I’m in Ankara, in a taxi, speeding through what feels like the middle of the night, although that’s just the jetlag talking. My friend Soo Yong and I are trying to get to the Haverford/Bryn Mawr Chamber Singers’ concert at the architecture building at Anadolu university, but the campus is huge and sombre, full of looming buildings and speed bumps to add excitement to the drive. Eventually our driver drops us off in front of a large, dark and sprawling building, which we enter. No Chamber Singers immediately in evidence, but there’s a murmur of voices down a corridor and we follow it, fining ourselves sudenly surrounded by… jugglers.
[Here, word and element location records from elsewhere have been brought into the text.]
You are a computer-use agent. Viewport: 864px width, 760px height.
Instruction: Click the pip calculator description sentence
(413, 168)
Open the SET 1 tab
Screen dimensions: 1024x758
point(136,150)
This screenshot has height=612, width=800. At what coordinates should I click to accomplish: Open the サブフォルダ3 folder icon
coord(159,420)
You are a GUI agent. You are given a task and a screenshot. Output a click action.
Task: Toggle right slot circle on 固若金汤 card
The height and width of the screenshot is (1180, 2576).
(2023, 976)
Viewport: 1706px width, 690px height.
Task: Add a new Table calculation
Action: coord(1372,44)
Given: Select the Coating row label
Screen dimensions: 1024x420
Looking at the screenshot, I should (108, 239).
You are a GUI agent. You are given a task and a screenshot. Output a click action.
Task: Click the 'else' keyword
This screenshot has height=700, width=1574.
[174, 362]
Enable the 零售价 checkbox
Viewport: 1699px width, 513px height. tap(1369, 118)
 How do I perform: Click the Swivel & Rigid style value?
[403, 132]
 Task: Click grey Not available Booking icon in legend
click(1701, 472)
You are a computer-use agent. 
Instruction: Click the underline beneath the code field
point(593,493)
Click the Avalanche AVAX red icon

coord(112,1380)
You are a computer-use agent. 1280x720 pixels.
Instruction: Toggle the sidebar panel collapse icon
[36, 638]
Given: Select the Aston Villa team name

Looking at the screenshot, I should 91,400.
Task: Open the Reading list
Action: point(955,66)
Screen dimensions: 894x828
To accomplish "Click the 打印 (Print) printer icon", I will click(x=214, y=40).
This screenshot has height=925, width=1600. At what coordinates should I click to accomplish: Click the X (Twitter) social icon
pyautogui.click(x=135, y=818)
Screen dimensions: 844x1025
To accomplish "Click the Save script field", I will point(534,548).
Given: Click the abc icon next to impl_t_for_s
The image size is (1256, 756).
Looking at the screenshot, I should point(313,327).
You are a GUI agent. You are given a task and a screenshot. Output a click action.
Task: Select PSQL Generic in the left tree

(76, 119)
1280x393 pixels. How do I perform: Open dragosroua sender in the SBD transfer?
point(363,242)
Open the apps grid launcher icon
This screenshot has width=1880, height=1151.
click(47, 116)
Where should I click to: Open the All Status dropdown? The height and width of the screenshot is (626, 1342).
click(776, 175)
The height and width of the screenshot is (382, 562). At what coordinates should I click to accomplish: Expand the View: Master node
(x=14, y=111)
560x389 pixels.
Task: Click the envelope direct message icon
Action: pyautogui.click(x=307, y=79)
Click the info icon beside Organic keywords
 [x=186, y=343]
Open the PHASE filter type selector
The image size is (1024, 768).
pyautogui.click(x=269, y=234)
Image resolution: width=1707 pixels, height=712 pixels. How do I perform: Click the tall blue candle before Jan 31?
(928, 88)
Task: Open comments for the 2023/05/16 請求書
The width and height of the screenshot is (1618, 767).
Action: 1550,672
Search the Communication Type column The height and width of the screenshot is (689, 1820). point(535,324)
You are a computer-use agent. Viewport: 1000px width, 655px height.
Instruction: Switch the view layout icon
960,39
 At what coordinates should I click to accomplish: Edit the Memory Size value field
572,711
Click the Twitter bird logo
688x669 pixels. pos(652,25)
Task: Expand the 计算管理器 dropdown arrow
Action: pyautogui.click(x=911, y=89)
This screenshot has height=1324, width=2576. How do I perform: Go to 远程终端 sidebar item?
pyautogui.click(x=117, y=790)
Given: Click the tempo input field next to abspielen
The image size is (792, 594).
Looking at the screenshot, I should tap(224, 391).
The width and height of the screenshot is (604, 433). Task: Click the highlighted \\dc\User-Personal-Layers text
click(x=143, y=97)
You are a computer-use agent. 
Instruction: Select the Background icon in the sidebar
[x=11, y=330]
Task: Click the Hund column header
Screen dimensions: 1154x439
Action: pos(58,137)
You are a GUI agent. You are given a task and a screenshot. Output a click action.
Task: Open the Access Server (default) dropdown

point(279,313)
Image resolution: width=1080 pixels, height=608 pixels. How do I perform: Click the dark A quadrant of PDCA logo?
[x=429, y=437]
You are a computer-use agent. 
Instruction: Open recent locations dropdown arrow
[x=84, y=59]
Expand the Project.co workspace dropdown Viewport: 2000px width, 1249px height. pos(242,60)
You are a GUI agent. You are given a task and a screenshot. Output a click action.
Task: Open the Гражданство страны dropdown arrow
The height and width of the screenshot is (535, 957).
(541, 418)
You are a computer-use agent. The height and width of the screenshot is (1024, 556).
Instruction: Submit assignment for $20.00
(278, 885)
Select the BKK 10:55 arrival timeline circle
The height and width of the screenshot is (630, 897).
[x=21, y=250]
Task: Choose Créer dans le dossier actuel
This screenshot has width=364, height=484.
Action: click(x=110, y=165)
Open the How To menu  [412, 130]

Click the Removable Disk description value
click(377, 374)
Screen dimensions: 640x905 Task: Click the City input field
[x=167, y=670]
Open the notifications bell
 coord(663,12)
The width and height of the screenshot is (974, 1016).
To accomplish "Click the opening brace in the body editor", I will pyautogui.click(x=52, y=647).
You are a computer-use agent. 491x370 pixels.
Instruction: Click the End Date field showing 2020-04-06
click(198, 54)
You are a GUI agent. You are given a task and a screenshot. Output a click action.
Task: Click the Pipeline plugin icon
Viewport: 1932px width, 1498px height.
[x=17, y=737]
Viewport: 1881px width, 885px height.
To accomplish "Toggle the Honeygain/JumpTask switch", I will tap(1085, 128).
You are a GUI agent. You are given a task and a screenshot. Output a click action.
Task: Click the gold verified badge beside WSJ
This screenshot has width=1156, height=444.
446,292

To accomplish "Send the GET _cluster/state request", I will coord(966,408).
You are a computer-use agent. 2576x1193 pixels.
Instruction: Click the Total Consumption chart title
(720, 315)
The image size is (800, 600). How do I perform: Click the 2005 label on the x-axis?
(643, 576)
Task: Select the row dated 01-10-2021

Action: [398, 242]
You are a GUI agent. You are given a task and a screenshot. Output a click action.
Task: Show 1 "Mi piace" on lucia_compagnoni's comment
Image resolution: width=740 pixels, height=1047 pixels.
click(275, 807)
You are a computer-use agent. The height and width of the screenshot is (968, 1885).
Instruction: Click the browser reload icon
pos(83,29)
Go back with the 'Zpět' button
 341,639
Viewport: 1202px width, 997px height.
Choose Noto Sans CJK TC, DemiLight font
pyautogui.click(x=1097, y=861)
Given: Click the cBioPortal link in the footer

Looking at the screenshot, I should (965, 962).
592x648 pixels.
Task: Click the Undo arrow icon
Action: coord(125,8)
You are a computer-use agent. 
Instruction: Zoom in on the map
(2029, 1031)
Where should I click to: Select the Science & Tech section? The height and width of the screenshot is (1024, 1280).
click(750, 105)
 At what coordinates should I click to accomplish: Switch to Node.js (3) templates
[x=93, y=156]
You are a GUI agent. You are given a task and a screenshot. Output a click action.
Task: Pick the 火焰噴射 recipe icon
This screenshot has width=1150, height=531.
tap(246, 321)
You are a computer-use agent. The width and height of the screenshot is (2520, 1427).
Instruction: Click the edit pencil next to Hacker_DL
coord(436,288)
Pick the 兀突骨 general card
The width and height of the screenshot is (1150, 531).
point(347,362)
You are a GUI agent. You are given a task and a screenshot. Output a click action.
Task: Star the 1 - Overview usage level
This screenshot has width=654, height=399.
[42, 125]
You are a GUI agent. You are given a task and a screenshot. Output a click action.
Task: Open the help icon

Some have balls, some have bats, some have diabolos, everything is flying through the air. Which way to the choral concert we ask ( or rather Soo asks)?
“That way!” say two jugglers, one pointing East and the other pointing West. After getting sllightly clearer directions, we set off again, up stairs, down corridors where sneaky little flights of steps lurk to trip us.
“Have you seen a bunch of American singers?” Polite students shrug or look vague. We go down more dark corridors, out a door, are collected by a helpful student who leads us over a bridge crossing a tiny canal, into another part of the building and points helpfully. More hallways, and finally, an auditorium.
We arrived in time for the first song. The audience was impressed with the Bach, and with the spirituals, but the first Turkish song brought down the house—a good thing too, with the composer in the audience. Later the Turkish chorale came out and performed, among other favourites, “Guantanemera” and, of all things, “Sunrise, Sunset.” The last thing I expected to hear in Turkey was Fiddler on the Roof!
So, yes, the Travelling Medievalist is accompanying the Bryn Mawr/Haverford Chamber Singers on their tour of Turkey. Expect more posts on music, Turkish culture and, inevitably, food.